- _练习题目_
把下面从含有“This screenshot has width=1024, height=864.”的那一行起，到含有“Switch to the 연락처”的那一行为止（两头都算）的各行一字不差地照抄一遍。

- _来源记录_

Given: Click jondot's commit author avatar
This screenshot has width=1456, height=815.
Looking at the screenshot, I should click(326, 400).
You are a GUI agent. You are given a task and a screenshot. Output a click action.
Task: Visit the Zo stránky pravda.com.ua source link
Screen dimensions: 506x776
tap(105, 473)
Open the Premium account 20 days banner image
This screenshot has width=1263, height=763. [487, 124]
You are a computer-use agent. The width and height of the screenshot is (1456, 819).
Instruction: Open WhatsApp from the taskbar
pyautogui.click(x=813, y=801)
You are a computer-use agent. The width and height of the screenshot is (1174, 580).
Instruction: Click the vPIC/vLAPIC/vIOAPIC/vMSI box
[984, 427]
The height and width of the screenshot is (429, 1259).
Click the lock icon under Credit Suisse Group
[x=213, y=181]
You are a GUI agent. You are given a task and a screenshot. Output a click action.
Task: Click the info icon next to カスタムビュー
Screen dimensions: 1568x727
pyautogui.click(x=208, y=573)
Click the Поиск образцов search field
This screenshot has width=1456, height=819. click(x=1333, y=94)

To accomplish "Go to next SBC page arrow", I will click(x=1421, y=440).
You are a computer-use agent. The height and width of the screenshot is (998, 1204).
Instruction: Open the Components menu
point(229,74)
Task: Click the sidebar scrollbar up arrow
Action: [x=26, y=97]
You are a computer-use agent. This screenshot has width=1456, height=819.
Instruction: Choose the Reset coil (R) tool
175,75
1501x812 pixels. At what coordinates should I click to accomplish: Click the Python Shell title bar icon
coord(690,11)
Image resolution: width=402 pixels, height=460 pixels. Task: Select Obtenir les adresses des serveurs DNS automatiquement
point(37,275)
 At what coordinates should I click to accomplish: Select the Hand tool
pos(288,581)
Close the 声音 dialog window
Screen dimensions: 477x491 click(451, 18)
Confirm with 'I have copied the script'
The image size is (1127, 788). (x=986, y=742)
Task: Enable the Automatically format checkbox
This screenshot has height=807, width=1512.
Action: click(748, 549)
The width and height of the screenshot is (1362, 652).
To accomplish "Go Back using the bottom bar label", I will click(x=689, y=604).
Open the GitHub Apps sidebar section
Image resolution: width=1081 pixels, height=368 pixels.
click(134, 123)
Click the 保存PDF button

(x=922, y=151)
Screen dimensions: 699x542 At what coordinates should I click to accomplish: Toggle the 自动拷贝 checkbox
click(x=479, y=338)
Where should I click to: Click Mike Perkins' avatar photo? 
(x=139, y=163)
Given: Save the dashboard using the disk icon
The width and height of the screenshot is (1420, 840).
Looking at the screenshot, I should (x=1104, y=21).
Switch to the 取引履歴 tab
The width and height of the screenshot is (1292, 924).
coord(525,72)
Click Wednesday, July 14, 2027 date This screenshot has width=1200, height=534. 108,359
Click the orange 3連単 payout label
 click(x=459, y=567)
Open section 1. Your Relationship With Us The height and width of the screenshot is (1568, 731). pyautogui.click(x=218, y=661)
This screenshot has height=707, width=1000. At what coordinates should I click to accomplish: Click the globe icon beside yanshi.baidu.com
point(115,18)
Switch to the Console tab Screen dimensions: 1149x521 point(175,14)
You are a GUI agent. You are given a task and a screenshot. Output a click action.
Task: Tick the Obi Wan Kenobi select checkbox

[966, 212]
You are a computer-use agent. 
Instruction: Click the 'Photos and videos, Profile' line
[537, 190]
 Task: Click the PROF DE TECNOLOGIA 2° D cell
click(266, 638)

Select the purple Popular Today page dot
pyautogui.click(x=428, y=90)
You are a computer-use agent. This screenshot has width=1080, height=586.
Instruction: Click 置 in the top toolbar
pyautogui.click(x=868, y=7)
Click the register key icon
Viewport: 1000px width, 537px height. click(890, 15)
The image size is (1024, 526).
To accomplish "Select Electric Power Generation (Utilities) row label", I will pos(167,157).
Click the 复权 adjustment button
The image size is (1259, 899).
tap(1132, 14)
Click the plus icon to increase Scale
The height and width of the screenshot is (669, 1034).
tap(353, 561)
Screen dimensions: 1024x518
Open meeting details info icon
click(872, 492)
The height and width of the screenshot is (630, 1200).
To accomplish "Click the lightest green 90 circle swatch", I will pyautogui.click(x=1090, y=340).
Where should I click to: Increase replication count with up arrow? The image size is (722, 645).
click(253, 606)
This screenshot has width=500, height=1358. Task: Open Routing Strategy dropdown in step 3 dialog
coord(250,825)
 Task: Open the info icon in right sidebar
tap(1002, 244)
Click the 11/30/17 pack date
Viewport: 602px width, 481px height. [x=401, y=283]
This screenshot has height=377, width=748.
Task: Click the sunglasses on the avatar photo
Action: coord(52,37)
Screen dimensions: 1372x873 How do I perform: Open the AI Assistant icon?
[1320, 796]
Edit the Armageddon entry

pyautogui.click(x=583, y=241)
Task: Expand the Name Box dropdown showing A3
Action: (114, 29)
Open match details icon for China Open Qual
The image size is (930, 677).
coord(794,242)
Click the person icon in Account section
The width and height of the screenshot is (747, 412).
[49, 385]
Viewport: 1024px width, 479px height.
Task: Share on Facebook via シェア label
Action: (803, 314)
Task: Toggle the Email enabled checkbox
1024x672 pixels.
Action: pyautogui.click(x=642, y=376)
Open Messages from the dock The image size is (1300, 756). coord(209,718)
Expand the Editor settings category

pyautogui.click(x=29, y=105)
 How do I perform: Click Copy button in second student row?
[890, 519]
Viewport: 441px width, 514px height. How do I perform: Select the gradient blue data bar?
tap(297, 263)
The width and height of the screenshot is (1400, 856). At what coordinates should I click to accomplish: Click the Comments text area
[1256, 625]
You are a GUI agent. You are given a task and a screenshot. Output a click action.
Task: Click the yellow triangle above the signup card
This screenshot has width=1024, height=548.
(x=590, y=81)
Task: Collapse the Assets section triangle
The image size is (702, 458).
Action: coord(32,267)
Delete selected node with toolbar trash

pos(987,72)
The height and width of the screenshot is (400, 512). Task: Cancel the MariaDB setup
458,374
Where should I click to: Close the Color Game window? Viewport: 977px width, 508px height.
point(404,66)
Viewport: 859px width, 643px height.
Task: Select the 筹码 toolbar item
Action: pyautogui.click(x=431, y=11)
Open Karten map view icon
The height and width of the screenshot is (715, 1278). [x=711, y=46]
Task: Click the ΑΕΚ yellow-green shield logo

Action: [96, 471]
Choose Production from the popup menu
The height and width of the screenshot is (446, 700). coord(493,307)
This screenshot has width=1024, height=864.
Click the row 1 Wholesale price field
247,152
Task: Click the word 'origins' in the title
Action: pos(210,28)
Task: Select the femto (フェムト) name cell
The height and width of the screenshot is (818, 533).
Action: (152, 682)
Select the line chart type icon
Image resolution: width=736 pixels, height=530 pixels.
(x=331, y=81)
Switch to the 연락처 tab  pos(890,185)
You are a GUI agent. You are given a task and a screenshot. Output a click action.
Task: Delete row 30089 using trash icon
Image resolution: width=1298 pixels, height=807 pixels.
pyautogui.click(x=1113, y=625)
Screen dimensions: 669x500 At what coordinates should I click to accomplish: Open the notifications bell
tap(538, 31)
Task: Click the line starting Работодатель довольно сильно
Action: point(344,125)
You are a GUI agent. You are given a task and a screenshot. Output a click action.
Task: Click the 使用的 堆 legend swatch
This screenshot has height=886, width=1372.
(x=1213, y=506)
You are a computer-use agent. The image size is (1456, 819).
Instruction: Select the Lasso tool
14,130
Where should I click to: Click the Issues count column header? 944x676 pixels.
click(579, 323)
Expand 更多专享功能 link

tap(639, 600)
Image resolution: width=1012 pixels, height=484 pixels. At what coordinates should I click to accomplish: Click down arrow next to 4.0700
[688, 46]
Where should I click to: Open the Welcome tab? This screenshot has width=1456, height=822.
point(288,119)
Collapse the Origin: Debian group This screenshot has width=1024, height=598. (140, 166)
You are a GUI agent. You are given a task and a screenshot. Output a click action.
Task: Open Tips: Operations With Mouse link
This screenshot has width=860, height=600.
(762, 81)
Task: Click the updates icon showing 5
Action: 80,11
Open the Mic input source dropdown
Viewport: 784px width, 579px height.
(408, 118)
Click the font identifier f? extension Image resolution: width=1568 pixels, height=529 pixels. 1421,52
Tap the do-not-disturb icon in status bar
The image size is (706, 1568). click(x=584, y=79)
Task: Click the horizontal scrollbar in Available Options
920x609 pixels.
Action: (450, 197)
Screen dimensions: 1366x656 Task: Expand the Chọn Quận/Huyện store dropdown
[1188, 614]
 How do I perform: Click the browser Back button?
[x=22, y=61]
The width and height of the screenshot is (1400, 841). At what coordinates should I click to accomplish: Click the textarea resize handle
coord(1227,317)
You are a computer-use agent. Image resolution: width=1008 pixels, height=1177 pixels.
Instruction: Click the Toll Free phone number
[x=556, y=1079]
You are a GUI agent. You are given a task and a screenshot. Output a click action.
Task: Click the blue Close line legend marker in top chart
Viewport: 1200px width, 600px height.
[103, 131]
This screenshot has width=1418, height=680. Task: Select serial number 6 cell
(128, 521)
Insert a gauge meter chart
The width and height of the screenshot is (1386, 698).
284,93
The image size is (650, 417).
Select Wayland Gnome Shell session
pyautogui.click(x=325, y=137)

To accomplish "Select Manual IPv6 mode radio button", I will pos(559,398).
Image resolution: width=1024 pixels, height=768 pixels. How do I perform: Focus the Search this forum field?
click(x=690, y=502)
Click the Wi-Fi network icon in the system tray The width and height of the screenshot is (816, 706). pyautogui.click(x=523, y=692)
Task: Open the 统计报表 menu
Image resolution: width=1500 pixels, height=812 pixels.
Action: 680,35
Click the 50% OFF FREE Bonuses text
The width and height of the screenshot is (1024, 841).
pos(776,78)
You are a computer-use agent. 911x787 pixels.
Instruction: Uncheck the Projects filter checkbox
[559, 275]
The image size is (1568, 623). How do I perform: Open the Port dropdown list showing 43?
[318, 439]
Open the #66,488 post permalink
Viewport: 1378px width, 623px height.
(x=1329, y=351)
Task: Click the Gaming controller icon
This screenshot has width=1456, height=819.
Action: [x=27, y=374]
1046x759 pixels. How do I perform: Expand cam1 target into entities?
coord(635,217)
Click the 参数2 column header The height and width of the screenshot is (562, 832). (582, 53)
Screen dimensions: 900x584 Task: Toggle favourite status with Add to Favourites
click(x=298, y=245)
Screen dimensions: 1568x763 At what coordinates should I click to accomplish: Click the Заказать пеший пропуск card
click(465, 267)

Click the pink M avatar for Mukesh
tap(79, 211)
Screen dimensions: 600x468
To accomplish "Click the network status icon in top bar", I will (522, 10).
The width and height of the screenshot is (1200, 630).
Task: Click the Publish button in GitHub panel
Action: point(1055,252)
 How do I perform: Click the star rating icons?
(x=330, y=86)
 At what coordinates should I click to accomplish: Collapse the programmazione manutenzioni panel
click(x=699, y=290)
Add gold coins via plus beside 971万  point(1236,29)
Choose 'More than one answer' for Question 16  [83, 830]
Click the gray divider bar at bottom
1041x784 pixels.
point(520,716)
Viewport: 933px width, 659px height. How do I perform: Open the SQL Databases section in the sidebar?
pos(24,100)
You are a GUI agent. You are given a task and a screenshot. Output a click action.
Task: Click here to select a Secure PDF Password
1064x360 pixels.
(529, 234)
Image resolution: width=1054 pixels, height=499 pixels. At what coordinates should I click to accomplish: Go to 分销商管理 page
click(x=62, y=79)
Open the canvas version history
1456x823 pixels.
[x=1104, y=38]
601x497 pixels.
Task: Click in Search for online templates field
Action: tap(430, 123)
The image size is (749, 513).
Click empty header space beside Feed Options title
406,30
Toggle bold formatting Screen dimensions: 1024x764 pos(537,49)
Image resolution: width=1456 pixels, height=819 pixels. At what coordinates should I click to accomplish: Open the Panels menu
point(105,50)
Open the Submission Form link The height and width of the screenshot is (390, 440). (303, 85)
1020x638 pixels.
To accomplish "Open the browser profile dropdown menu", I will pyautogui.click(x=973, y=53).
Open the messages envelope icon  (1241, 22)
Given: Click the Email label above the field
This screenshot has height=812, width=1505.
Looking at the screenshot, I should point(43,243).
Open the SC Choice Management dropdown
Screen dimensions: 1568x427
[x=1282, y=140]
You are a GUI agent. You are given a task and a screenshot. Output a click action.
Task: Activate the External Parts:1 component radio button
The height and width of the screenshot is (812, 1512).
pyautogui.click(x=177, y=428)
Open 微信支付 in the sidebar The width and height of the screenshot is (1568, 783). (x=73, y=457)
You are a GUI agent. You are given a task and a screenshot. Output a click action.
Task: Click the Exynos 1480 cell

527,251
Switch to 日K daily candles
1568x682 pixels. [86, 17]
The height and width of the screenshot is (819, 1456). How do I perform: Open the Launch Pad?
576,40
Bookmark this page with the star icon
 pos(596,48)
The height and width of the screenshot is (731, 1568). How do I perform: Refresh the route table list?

- _回答_
This screenshot has width=1024, height=864.
Click the row 1 Wholesale price field
247,152
Task: Click the word 'origins' in the title
Action: pos(210,28)
Task: Select the femto (フェムト) name cell
The height and width of the screenshot is (818, 533).
Action: (152, 682)
Select the line chart type icon
Image resolution: width=736 pixels, height=530 pixels.
(x=331, y=81)
Switch to the 연락처 tab  pos(890,185)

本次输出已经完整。